Friday, March 12, 2010

From the Mouths of Babes



We were driving to school this morning – both girls were crying and yelling at each other, and pleading their cases to me: who was mean, who started it, and how in Ethiopia it’s “not like that!”.  I was doing my darndest to provide empathy and guidance, while driving to school as fast as I possibly could – desperate to avoid further conflict.
There was a brief moment of silence, and Yohannes who is not known to be silent for very long piped up and asked (in all seriousness),
            “Mom, if there was a nose-picking contest, do you think I would win?”

Monday, March 8, 2010

Cheeky, the Crossover Language


Scene: Home from school for lunch

Faven: Mom, please can I have this? (box of Smarties)
Mom: No, you may not have that.
Faven: Mawm!  I’m hungry!
Mom: Faven, if you are still hungry, you may have fruit or vegetables.
Faven: (challenging) Okay… what? 
Mom: There are carrots, oranges, grapes….
Faven: (comes right over to me, face close to mine)  Please, wake up mom, I don’t like grapes.
Mom: (yawning and stretching) Okay, I am awake.
Faven: Mawm – me serious!
Mom: Faven, go to the fridge and show me a grape.
Faven goes to the fridge and takes out a carton of blueberries.
Mom:  Those are blueberries.
Faven looks at them, shrugs her shoulders and puts them back.  Next she pulls out a bag of grapes and holds that up.
Mom: Yes, those are grapes.
Faven: Ohhhhh…. I like grapes.  

Friday, February 12, 2010

Dear God, I missed church again!


You would think that a 44 year old woman, who has been parenting for over 13 years would be able to organize, entice, motivate, bribe, or propel three children out the door and get to church by 10:30. 

(IF you did think that, you would, in my case, be mistaken.)

Supplied data:
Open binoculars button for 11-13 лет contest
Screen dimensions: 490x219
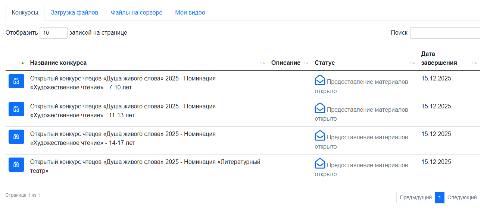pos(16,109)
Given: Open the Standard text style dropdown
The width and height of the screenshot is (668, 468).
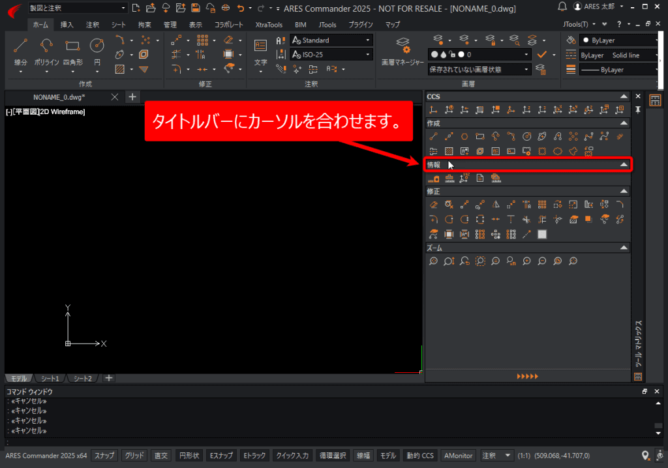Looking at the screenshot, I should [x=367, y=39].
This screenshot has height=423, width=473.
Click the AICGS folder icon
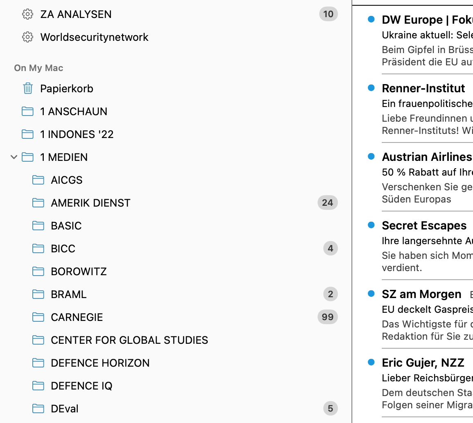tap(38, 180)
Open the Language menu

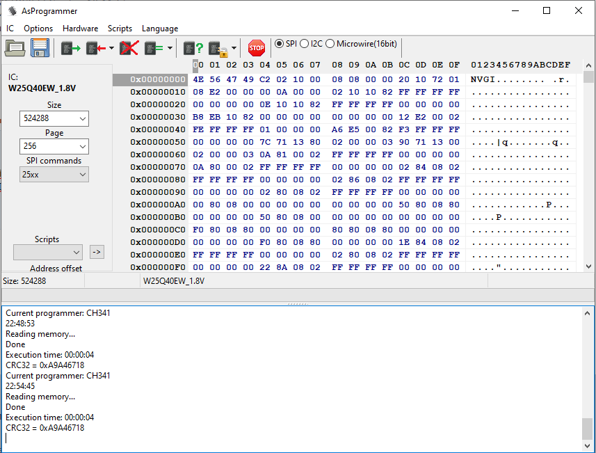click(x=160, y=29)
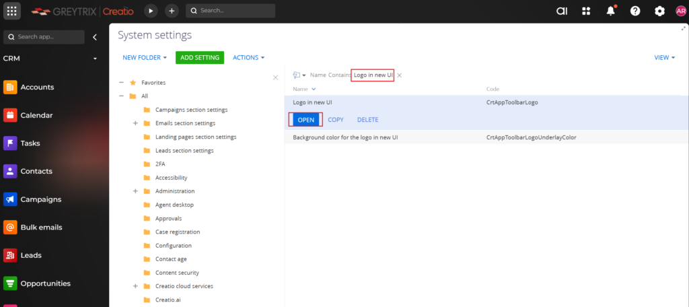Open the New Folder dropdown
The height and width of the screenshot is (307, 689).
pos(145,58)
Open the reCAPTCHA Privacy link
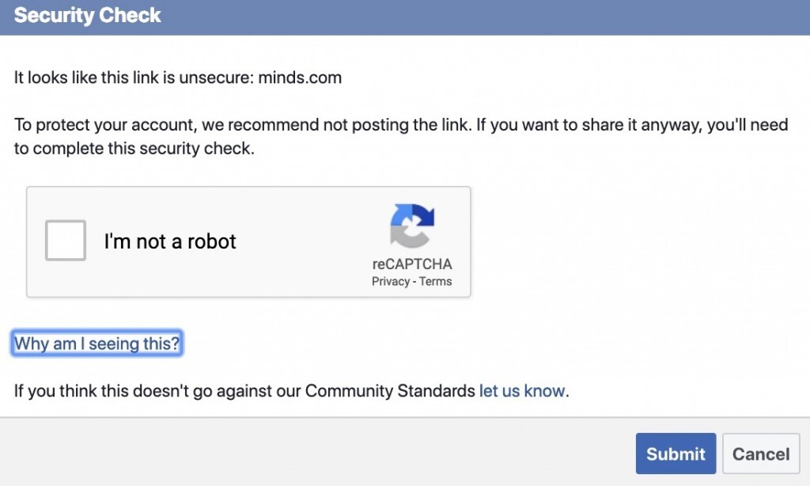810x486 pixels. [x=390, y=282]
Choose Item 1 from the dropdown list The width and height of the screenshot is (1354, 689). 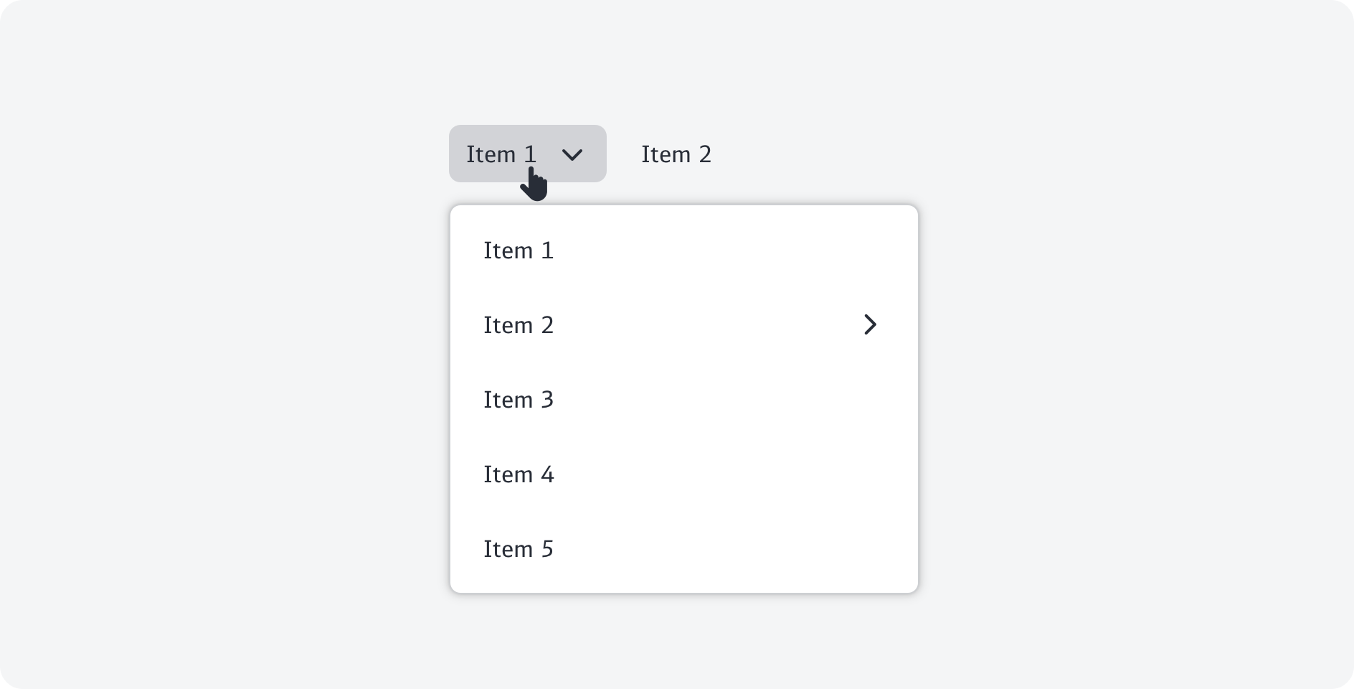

Exercise directions: Reproduce word for word the part of the blog posts from "Mom: Faven, if" up to and including "Mawm – me serious!". The lines above come from a different source than the blog posts.

Your solution:
Mom: Faven, if you are still hungry, you may have fruit or vegetables.
Faven: (challenging) Okay… what? 
Mom: There are carrots, oranges, grapes….
Faven: (comes right over to me, face close to mine)  Please, wake up mom, I don’t like grapes.
Mom: (yawning and stretching) Okay, I am awake.
Faven: Mawm – me serious!